Text extract:
Politicians' stock is pretty low in many parts of the world, but spare a thought for prospective members of Thailand's parliament.

Under a draft constitution now under consideration by the country's military rulers, a new National Moral Assembly could bar them from office if they were held to be of bad character. Those who make it into parliament would work under licence: they would be banned from passing laws that "establish political popularity" but that could prove "detrimental to national economic [interests] or the public in the long run".

These and other curbs on the power of elected representatives proposed in this 315-article blueprint for the future of the southeast Asian country may sound absurd.

But there is nothing comical about this attempt by the military junta and its allies to entrench what one commentator brands "father-knows-best" government. It is part of an expanding effort by the generals and their placemen and women to reshape the country they seized in a coup in May last year - whatever the social, political and economic costs.

The leaked document now being circulated is a product of the Constitutional Drafting Committee, one of many bodies used by the junta to make its vision of Thailand reality. The draft has gone in the past week to the generals' handpicked National Reform Council. It may or may not be put to a referendum. Either way, the generals appear determined to enshrine it, or something close to it, in law.

Data excerpts:
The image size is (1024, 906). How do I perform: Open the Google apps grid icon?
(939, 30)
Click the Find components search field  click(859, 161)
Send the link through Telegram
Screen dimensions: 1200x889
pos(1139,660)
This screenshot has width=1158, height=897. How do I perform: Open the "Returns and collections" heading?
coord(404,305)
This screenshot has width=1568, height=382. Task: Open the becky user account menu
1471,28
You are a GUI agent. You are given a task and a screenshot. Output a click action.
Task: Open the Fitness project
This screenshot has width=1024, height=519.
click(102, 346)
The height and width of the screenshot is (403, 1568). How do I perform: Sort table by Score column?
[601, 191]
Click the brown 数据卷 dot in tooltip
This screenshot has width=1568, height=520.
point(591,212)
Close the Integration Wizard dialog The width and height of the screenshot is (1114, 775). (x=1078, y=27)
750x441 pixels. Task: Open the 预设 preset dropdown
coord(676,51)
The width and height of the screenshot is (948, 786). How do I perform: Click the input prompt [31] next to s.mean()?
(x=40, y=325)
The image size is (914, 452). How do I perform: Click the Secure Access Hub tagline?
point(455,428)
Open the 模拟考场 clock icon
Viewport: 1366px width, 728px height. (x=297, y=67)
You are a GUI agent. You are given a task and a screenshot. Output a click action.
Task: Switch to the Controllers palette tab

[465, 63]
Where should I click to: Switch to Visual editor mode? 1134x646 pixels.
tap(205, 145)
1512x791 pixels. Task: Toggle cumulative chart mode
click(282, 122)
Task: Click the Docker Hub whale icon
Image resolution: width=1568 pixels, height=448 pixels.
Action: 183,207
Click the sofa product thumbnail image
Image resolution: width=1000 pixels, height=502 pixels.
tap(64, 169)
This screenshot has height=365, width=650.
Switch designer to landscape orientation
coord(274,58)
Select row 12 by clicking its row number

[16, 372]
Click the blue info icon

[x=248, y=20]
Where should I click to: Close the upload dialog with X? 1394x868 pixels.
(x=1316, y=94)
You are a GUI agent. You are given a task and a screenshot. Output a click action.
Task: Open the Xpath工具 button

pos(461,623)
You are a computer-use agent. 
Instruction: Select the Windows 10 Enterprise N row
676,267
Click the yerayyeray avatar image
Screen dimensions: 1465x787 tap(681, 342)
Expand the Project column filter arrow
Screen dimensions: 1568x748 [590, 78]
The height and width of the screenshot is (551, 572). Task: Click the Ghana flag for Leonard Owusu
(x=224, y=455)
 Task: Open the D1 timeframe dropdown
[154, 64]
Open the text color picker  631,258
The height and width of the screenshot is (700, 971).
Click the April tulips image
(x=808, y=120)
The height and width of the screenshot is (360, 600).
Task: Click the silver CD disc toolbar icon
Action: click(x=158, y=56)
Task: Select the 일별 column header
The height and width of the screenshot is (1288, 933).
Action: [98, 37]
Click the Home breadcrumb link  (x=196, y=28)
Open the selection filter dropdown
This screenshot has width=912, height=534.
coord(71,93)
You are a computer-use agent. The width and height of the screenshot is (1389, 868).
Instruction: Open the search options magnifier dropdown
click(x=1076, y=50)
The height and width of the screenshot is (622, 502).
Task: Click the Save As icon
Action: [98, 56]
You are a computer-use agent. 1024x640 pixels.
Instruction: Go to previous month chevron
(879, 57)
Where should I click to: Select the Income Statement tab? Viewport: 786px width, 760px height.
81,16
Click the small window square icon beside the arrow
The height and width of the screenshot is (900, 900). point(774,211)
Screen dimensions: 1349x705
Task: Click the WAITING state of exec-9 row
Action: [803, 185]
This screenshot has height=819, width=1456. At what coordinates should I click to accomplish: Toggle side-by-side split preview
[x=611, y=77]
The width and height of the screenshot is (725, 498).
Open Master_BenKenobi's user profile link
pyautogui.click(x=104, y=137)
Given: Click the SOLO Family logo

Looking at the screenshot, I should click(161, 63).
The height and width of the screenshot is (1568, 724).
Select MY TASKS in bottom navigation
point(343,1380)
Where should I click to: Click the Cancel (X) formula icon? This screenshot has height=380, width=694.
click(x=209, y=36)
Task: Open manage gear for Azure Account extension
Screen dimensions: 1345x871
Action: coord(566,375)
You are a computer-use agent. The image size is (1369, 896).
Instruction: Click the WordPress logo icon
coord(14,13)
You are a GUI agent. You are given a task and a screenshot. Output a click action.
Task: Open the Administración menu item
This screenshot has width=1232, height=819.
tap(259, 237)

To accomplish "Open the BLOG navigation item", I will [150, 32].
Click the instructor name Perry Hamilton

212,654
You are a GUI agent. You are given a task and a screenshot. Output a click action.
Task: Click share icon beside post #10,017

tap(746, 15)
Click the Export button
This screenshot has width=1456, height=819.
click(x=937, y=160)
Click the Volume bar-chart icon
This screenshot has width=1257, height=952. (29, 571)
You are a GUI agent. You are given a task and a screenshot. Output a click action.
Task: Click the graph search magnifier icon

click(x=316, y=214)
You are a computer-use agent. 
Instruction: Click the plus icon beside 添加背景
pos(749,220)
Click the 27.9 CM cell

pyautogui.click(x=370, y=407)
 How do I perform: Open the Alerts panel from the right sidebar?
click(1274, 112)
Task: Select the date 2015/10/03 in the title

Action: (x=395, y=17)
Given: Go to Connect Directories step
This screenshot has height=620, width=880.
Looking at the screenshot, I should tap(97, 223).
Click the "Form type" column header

Task: Continue the article on Thailand's draft constitution from its last sentence.

The answer:
While the proposals have prompted measured criticisms from politicians on all sides and from some analysts, the junta's crackdown on protest and free expression has stifled opposition and debate.

The draft proposes sweeping measures to entrench and enhance the powers of bureaucrats, the military and political appointees, at the expense of the big political parties. The senate, fully elected a decade ago, would reserve only 77 of 200 seats to voters - and even these would be filled only by vetted candidates. The prime minister would no longer need to be an elected politician, while courts that have already trampled on voters' wishes over the past seven years by sacking three premiers and twice outlawing the most popular political party would enjoy still greater sway.

Defenders of the new arrangements say they are essential to stopping the conflict and corruption that have plagued the country for a decade and placed an economic drag on this former regional dynamo.

Thailand's old urban political establishment has been at war with Thaksin Shinawatra, a plutocrat turned prime minister whose parties have won every election since 2001 on the back of support from millions of rural voters. The new constitution will help end "conflicts, disunity and undemocratic fights", General Lertrat Ratanavanich, a spokesman for the constitution drafting committee, has insisted.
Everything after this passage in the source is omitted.